DUDA RAZONABLE / Carlos Puig / Margarita

Fuente: Milenio




Hace tres años y medio Margarita solo quería ser diputada.

Solo eso.

Lo quería en su calidad de militante de toda la vida, ex legisladora, ex
primera dama, pero el PAN de Gustavo Madero le dijo que no.

El 13 de enero de 2015, Margarita anunció que buscaría ser presidenta
del PAN para devolver a su partido, dijo, lo que Madero le habia quitado.

Seré panista para siempre, me dijo aquella noche en la televisión, por
eso quería transformar al partido.

Eran malos tiempos para el blanquizaul, tiempos de escándalos,
bailarinas en plenarias, moches…

Inmediatamente después de aquellas elecciones, con Madero debilitado,
Margarita, sin muchas explicaciones, dobló la apuesta: ya no quería la
presidencia del PAN, quería la de la República.
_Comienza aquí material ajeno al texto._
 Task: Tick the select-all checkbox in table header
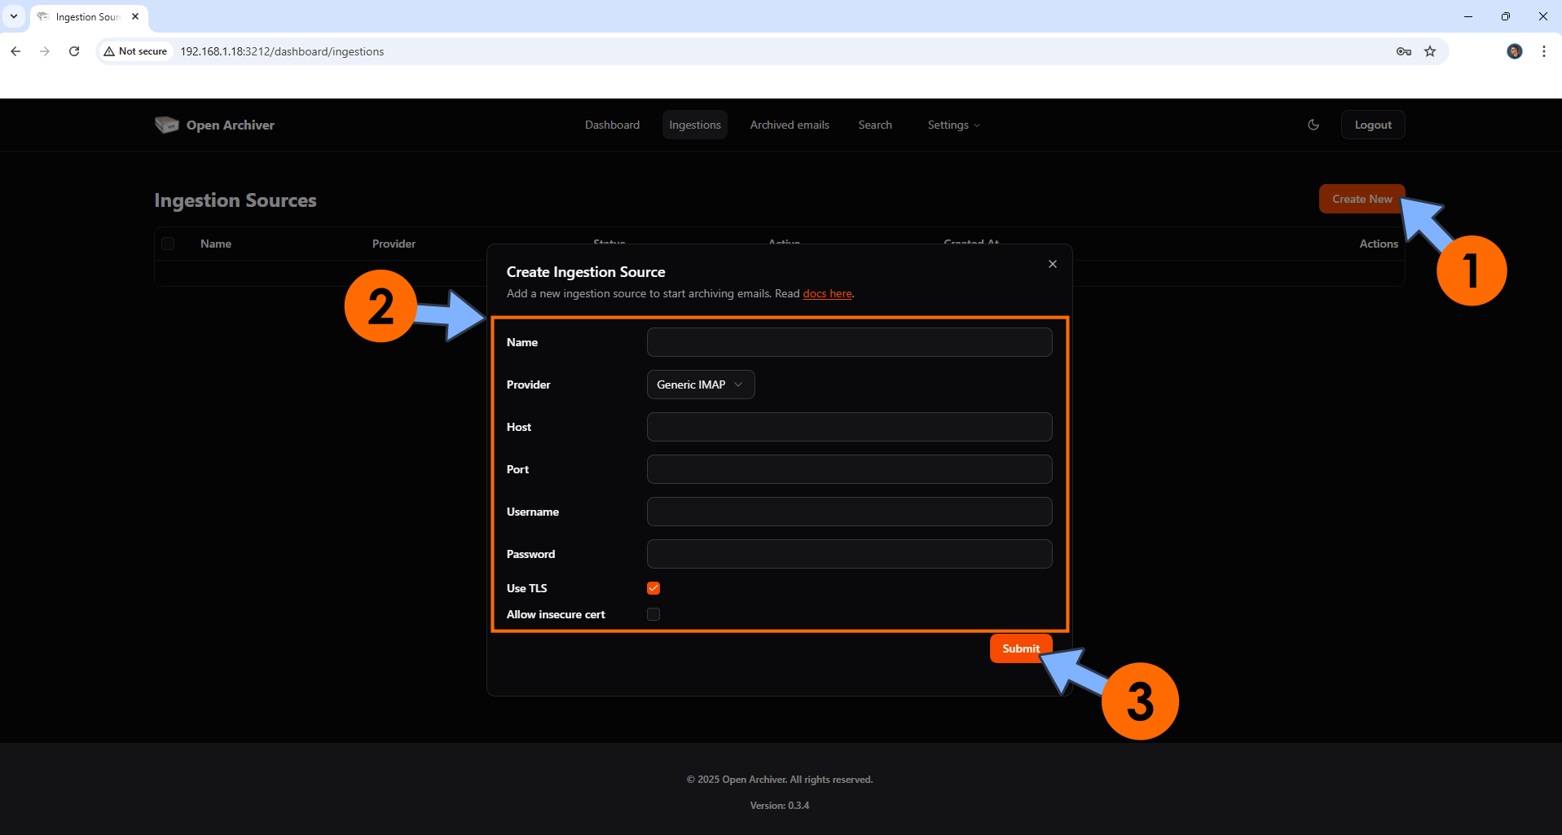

En ese mismo anuncio
pedía un dirigente del PAN por consenso. Necesario, decía, para los
tiempos que atravesaba el partido.

Unos meses después, compitiendo contra una candidatura testimonial, ese
presidente fue Ricardo Anaya.

Margarita recorrió el país y aprovechó las campañas para gobernadores de
2016 haciendo campaña para los candidatos… y para ella. Aquella noche
electoral de triunfo panista, fue en la que Ricardo Anaya vapuleó a
Manlio Fabio Beltrones en televisión nacional.

Al día siguiente, Margarita, que había acompañado a todos los
candidatos, hizo su ronda de medios. Hay un mensaje muy claro —me dijo
aquella noche—, el PRI ya se va y el vehículo para el futuro es el PAN.
También me djo que hablaba con Anaya y que eran momentos de unidad en el
partido. Pero también advirtió que tal vez había que acelerar los
tiempos para elegir un competidor rumbo a 2018. Y que ella, ella ya
estaba apuntada.

Arrancando 2017, Margarita subió la presión por acelerar la selección o
al menos definir un método. Ella y su equipo se quejaron una y otra vez
de que Anaya estaba utilizando los /spots /del partido para promover su
imagen. Pasaron las elecciones de Coahuila y el Estado de México, malas
noticias para el PAN de Anaya.

Margarita aumentó la presión. La comunicación con Anaya rota.

Los tiempos legales obligaron a Zavala a tomar una decisión antes que el
PAN y la tomó el 6 de octubre. Casi un salto al vacío.

Lo de ayer, de muchas maneras, es anécdota, consecuencia lógica de esa
decisión.

Siempre creí que era una mala decisión, tomada por una mujer valiente,
honrada, inteligente, que tendrá tiempo para rehacer su historia.